Al-Alusi was a supporter of the Salafi movement, and in 1818 he declared his support for the movement by publishing a treatise titled Jalāʾ al-ʿaynayn, an introduction to contemporary Salafism and the tenets of the movement. Al-Alusi did not ascribe to a particular school of thought, even though his family was mainly well-versed in the traditions of the Hanafi school. His nephew, Mahmud Shukri, adopted the tradition of Salafism from him, but refrained from excessively following him in it, due to his condemnation of Sufi orders, which were prominent amongst the Alusi family at the time. Catholic scholar of Islam, Louis Massignon, however, stated that Al-Alusi followed the Hanbali school, although this is likely due to him conflating Salafism and Hanbalism as one.
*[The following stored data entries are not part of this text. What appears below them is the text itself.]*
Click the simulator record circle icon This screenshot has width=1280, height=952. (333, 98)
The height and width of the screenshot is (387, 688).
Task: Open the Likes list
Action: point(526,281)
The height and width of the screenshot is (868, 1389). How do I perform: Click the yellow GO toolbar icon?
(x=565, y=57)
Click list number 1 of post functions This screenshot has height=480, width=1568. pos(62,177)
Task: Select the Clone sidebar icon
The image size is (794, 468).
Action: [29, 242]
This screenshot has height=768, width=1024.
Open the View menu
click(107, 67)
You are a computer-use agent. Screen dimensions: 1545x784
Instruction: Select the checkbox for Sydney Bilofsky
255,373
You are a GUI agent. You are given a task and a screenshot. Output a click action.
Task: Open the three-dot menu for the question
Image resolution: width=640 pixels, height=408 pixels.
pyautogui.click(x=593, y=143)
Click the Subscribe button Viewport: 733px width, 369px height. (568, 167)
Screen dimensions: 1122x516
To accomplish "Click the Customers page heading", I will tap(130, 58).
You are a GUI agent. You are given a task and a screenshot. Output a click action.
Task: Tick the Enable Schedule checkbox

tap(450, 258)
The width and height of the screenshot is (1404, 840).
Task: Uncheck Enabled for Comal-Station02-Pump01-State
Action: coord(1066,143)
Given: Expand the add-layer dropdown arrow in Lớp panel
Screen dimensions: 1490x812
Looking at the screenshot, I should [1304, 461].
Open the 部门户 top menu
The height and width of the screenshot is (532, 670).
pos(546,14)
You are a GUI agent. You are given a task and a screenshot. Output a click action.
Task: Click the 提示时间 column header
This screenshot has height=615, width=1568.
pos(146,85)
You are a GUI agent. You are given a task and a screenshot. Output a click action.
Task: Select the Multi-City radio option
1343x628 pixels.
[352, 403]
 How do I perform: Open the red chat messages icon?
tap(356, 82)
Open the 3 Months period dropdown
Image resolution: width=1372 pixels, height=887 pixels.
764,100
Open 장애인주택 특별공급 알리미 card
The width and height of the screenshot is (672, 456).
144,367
Nu'man al-Alusi passed away in 1899, at the age of 63. He was buried in the cemetery of al-Marjaniyya in Baghdad, behind the mosque and madrasa that he used to teach at. In order to expand the streets around the mosque, his grave was exhumed and reinterred at an unspecified location in 1946.

== Works ==
- Jalāʾ al-ʿaynayn fī muḥākamat al-Aḥmadayn (The Illumination of the Two Eyes in the Trial of the Two Ahmads) is a treatise written in 1818 as a handbook to the Salafi movement, including basic tenets and theology of Salafism. In the book, Nu'man al-Alusi declares that the standard form of theology and creed is that of Atharism.
- Salis al-ghāniyāt fī dhawāt al-ṭarafayn min al-kalimāt (Palindromic Words in Two-Way Readings) An explanatory work on Arabic linguistics, compiling over a hundred examples of palindromes.